Lo peor además no fue sólo ese planteamiento pobre, sino la actitud de todos los jugadores salvo su capitán Messi. Todos fueron a hacer faltas y contactos con y sin balón en disputa, amén de fingir una agresión cada vez que alguien se les acercaba. La imagen que habían dejado tras la conquista merecida del mundial en Qatar ha quedado sepultada por esta versión macarra y barriobajera de un equipo que se vio superado en todo momento por una selección española que fue inmensamente mejor durante todo el partido y que en ningún momento entró en la provocación rival pese a todos los intentos y artimañas empleadas.
El árbitro esloveno por su parte permitió más de lo debido aunque es comprensible que no quisiera bajar mucho el listón en una final del mundo.
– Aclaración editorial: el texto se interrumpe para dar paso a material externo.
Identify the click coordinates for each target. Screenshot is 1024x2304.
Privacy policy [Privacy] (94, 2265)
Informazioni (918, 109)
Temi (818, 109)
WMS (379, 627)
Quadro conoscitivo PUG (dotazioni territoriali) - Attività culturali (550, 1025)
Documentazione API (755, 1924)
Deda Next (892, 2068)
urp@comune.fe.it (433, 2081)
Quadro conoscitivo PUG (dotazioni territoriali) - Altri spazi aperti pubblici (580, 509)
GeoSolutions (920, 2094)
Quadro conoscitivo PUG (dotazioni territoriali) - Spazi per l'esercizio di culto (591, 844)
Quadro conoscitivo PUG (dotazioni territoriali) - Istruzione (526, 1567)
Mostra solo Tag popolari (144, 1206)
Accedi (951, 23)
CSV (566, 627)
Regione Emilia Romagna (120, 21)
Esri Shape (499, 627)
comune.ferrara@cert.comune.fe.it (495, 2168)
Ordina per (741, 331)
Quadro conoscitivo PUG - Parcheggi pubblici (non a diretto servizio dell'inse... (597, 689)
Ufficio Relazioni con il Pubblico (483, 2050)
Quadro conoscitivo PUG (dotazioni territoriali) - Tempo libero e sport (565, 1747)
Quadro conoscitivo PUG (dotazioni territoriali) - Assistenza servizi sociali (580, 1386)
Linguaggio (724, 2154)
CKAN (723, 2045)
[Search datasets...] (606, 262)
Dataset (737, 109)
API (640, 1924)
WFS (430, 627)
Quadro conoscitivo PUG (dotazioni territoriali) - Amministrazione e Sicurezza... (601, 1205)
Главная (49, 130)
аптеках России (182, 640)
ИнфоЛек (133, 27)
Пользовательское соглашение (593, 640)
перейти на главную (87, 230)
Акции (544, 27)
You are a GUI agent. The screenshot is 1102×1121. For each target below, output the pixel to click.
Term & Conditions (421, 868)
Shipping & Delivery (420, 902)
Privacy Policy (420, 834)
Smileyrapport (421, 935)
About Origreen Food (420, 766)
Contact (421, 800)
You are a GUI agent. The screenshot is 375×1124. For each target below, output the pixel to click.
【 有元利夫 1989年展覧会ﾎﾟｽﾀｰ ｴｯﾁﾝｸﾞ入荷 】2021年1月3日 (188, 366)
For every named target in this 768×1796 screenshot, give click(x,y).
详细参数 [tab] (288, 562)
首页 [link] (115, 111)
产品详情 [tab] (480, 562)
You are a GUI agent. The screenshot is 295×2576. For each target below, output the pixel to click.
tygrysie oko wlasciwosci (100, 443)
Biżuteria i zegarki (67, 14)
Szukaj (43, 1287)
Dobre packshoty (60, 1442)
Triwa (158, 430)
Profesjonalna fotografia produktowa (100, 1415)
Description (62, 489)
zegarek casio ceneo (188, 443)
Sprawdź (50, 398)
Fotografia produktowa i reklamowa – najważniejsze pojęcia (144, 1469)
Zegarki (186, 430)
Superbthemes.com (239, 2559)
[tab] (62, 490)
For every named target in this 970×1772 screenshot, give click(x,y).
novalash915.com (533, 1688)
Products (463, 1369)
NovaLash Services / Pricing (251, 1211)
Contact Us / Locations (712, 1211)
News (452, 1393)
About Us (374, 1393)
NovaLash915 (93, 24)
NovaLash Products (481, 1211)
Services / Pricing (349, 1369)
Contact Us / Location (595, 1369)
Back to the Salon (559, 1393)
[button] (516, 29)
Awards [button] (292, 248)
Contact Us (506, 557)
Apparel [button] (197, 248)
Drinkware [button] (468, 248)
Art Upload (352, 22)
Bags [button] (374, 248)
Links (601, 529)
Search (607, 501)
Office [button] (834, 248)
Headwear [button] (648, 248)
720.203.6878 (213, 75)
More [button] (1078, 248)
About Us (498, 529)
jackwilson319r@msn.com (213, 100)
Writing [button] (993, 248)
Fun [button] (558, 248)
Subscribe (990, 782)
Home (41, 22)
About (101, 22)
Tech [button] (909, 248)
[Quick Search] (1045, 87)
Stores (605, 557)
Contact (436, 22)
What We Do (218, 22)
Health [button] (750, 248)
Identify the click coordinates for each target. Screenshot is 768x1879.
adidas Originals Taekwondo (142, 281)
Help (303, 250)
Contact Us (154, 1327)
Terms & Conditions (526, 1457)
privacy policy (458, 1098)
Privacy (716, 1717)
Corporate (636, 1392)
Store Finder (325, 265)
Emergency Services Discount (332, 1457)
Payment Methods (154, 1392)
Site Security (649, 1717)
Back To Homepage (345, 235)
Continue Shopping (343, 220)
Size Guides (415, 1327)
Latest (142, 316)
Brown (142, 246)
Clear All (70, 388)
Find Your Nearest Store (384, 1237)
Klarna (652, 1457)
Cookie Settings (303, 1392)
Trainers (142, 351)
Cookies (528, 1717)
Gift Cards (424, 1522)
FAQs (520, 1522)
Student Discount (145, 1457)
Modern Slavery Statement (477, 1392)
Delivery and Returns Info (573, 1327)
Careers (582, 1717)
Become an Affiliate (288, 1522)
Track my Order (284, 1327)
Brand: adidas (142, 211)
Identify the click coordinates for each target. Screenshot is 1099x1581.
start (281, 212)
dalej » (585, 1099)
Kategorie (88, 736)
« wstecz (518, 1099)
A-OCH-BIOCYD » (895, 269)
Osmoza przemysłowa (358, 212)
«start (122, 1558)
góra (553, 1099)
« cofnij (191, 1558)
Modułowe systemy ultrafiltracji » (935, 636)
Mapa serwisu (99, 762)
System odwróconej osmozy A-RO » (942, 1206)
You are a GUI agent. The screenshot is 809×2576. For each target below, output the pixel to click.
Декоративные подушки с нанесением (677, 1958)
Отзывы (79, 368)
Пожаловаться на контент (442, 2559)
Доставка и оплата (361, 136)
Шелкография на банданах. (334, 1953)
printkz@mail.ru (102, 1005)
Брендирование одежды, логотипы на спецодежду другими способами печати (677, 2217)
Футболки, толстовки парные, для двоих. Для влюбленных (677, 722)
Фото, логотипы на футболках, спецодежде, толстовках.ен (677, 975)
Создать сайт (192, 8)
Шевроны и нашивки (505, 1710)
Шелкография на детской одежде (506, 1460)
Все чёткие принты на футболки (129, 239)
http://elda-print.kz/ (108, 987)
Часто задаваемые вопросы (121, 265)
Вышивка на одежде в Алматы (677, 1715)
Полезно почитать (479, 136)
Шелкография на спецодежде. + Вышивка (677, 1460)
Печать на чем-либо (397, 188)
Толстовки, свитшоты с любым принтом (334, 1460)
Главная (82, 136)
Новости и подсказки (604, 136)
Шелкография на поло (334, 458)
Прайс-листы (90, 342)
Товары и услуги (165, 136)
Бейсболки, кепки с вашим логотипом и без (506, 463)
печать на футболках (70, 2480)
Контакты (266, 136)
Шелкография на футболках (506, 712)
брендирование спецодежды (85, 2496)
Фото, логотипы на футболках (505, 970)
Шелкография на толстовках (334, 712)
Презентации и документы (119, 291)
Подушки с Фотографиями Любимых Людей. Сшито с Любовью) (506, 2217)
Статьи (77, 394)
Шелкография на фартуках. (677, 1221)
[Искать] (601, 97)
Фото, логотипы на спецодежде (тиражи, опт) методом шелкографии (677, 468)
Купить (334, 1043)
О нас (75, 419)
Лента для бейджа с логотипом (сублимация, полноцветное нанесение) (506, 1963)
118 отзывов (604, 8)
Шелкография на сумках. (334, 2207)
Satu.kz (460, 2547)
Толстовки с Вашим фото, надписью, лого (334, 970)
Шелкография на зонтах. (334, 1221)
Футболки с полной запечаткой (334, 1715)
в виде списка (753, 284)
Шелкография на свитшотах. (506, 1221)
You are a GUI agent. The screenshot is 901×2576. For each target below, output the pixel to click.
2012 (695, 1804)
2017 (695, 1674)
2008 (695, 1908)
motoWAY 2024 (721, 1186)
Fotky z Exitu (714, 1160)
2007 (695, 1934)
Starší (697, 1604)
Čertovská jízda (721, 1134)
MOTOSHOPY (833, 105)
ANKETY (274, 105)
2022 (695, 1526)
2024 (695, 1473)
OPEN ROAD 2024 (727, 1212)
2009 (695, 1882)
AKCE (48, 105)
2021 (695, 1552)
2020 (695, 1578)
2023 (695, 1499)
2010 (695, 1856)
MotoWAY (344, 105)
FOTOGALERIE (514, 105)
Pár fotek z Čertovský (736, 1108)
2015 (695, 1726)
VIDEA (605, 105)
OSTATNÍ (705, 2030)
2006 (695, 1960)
Lo que nadie esperaba es el pobrísimo planteamiento de los de Scaloni, que pese a todo y ayudados en momentos puntuales (el gol anulado a Ferrán con 0-0 es para hacérselo mirar), casi aguantan hasta los fatídicos penaltis en un partido que las estadísticas retrataron a la albiceleste, dejando un bagaje sonrojante y vergonzoso. Y pese a ponerse abajo y con uno menos, cuando se decidieron a jugar y le dieron a Messi balones, tuvieron un par de ocasiones claras ara empatar. Por eso no se entiendo que no intentaran jugar o hacer daño con balón al equipo español cuando tenían a un jugador tan diferencial como Messi sobre el campo. Al final ganó el fútbol, el mal perder argentino quedó evidenciado ante todo el mundo y la segunda estrella se bordó en la camiseta roja de España en una final que será recordada por el pobre espectáculo argentino.